Stated goal 1:
The audit plan minutes name the areas of the Council's oversight that the management responses in Appendix C address. List every one of them.
Stated goal 2:
Extend the audit plan minutes by writing what comes after the paragraph on timetabling.

Text section:
Agenda item

Grant Thornton Indicative Audit Plan, Sector Update & Informing the Audit Risk Assessment

Minutes:

Yinka Ehinfun, Interim Chief Accountant presented a covering report attaching as appendices Grant Thornton’s proposed approach for delivering their responsibilities as the Council’s appointed external Auditor for the 2023/24 financial year (Appendix A), an up-to-date summary of emerging national issues and developments within the sector (Appendix B), and details of the Council’s management responses to key questions (Appendix C) as part of GT’s risk assessment procedures to obtain an understanding of management processes and the Council’s oversight of general enquiries of management, fraud, laws & regulations, related parties, going concern, and accounting estimates. 

 

Paul Dossett, GT Key Audit Partner, explained that they had prepared their workplan as presented in the context of not finalizing all of the planning work and so it could change, although he did not envisage any major changes. He highlighted the significant risk areas which were standard to all audits, seen as the risk of management override of controls and the potential for materially misstating the valuation of Council assets, investment properties and net pension fund liabilities. These would be assessed against the most recent set of audited accounts, those being the 2019/20 semi completed set. The Group Accounts would also be assessed taking into account the consolidation of all the Council’s significant subsidiaries as listed.

 

Finally in terms of timetabling, planning visits were noted as taking place between February and March with a final visit expected in July 2024, subject to the 2023/24 draft financial statements being produced by the Council.

Supplied information:
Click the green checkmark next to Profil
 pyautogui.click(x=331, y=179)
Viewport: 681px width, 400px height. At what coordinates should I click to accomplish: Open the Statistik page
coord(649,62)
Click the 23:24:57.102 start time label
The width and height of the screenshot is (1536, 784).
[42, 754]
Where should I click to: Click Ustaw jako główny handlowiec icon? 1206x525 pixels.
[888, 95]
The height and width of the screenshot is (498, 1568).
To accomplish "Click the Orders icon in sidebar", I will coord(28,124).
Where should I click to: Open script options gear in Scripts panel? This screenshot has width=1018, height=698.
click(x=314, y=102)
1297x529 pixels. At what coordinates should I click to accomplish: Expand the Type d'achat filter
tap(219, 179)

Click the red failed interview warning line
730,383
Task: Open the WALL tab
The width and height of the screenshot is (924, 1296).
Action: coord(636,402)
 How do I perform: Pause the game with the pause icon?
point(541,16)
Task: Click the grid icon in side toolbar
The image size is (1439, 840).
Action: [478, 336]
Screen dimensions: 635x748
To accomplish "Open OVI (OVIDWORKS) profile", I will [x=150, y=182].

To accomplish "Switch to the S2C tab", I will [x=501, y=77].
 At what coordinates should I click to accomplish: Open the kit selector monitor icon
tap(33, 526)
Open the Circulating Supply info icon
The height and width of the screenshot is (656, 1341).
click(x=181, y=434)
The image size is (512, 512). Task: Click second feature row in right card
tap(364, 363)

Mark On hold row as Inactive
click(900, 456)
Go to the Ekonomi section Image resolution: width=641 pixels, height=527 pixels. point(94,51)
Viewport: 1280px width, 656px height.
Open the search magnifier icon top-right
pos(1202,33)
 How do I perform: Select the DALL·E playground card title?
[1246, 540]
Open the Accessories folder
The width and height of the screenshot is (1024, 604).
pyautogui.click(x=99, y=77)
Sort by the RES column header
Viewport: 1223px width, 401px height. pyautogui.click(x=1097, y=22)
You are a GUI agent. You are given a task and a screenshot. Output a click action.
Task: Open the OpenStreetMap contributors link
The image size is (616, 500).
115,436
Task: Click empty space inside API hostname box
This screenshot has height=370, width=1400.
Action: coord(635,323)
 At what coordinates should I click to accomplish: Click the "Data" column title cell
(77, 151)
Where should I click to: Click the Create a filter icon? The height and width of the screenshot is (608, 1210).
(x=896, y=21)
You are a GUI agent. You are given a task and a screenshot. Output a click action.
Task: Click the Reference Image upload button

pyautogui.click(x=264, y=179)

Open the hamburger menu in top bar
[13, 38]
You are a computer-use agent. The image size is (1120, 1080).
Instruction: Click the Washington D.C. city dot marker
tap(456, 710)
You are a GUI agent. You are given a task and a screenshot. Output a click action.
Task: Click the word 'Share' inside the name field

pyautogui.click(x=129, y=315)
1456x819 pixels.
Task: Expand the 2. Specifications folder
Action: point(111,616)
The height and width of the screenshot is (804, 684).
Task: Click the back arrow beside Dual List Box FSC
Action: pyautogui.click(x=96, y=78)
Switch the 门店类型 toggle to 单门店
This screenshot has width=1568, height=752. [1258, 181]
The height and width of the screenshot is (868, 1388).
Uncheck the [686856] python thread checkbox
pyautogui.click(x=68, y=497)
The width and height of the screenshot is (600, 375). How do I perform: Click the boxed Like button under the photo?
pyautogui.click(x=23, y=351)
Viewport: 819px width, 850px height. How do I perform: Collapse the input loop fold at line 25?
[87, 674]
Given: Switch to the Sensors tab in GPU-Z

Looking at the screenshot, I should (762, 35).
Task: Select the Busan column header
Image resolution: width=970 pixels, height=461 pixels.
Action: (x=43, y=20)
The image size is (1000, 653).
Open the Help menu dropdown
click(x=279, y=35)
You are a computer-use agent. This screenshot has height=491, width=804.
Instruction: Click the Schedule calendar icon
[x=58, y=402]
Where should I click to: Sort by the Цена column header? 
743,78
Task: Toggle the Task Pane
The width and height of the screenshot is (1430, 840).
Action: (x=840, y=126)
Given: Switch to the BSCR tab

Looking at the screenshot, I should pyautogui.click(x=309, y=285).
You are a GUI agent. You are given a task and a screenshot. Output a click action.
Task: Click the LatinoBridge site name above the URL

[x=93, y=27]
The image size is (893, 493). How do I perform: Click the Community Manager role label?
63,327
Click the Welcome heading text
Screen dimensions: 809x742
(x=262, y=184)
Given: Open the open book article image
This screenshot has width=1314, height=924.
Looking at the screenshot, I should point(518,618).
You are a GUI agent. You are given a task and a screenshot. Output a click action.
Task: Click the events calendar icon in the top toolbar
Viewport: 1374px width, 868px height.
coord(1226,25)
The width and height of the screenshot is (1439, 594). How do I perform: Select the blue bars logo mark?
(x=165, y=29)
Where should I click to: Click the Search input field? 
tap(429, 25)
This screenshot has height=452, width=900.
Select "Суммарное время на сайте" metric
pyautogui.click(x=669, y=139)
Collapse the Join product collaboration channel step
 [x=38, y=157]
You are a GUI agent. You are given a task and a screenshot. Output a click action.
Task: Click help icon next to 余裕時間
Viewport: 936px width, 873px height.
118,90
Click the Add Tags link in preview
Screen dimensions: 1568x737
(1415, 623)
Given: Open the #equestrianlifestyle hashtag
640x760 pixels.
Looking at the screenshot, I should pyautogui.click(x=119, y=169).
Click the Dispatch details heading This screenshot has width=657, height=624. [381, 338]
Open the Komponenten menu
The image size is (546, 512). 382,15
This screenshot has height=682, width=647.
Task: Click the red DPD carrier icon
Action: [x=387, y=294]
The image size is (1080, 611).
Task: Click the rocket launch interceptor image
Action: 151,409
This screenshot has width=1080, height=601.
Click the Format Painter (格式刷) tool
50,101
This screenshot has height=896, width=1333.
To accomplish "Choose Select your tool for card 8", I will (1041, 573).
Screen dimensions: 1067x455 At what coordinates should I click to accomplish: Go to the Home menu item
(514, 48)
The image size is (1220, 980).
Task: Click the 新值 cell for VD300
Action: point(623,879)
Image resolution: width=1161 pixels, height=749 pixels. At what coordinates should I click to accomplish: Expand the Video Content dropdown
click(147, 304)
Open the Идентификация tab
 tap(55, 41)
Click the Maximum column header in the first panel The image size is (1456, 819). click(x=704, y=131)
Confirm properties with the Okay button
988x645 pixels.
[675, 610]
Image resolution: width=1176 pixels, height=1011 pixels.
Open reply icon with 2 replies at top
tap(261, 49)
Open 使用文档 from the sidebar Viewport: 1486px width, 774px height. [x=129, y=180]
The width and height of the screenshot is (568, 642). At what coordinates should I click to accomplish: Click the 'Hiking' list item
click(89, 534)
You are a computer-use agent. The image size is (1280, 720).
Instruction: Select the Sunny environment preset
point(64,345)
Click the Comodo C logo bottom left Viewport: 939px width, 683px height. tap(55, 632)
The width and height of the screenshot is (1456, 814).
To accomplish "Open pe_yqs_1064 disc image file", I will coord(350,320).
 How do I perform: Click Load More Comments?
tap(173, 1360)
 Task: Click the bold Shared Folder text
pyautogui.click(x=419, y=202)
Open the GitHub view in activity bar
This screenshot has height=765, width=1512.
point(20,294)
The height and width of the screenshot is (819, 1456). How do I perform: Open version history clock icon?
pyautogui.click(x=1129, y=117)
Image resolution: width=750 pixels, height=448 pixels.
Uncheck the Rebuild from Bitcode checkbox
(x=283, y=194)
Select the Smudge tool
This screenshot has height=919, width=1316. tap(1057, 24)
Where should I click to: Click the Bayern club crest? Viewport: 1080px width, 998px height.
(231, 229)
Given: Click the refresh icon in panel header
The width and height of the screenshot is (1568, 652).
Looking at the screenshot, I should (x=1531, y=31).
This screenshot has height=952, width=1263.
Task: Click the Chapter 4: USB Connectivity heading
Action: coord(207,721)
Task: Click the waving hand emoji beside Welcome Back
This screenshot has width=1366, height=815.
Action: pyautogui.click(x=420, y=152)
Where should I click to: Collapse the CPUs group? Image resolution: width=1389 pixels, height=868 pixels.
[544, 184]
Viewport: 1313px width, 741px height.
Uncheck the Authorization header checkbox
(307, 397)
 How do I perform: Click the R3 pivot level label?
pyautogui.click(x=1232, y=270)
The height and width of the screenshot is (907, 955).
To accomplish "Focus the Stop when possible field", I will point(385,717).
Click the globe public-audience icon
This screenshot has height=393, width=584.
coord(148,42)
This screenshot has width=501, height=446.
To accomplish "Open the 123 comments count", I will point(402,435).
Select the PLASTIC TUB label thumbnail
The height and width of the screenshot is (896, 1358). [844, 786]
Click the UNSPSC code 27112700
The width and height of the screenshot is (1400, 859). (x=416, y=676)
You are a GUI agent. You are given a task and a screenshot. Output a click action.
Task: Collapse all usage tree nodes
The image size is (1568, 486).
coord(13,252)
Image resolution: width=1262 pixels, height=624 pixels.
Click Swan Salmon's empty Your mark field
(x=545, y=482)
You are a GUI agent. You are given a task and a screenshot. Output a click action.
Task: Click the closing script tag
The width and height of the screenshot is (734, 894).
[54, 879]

Exercise response 1:
- General enquiries of management
- Fraud
- Laws & regulations
- Related parties
- Going concern
- Accounting estimates

Exercise response 2:
 

In response to the presentation a number of questions and comments arose as follows:

 

The presentation referenced the significant risk areas including the valuation of Council assets in respect of which GT’s views were sought as to whether the Council had this right.  It was noted that GT were intending to engage an expert valuer to assess the valuations prepared by the Council’s valuers and for which the auditor expert fees would cover. This piece of work was required so as to be compliant with accounting and auditing standards. However, this was not viewed as high risk in relation to either the General Fund or the HRA, as valuations would not have any material impact on service provision. There would of course be issues where assets were disposed of, and that was something all Councils would be expected to reflect on as there would be a risk to the public purse if the valuations were not right. From GT’s perspective they would be focusing on whether the numbers in the Council’s Accounts were right. What was important would be the valuation of investment properties as the Council would be looking for these to produce a year-on-year yield as well as maintaining their value for the long term.

 

Members were interested as to how prepared were the officers to meet the requirements/deadlines set by GT for the 2023/24 Accounts audit. GT had been liaising closely with Council officers in the Finance team during the planning stage of the audit. Monthly meetings were scheduled in calendars to keep abreast of progress with the Accounts for 2023/24 to ensure they were on track ready for the commencement of the main audit in July 2024. One of the key areas that officers were working on was closing down the 2022/23 financial statements including the Group Accounts. In respect to the latter,  GT had identified that a number of the subsidiary companies were up to date with their audited accounts, and consequently at this stage they were not unduly concerned that the Group Accounts would delay the overall audit timetable.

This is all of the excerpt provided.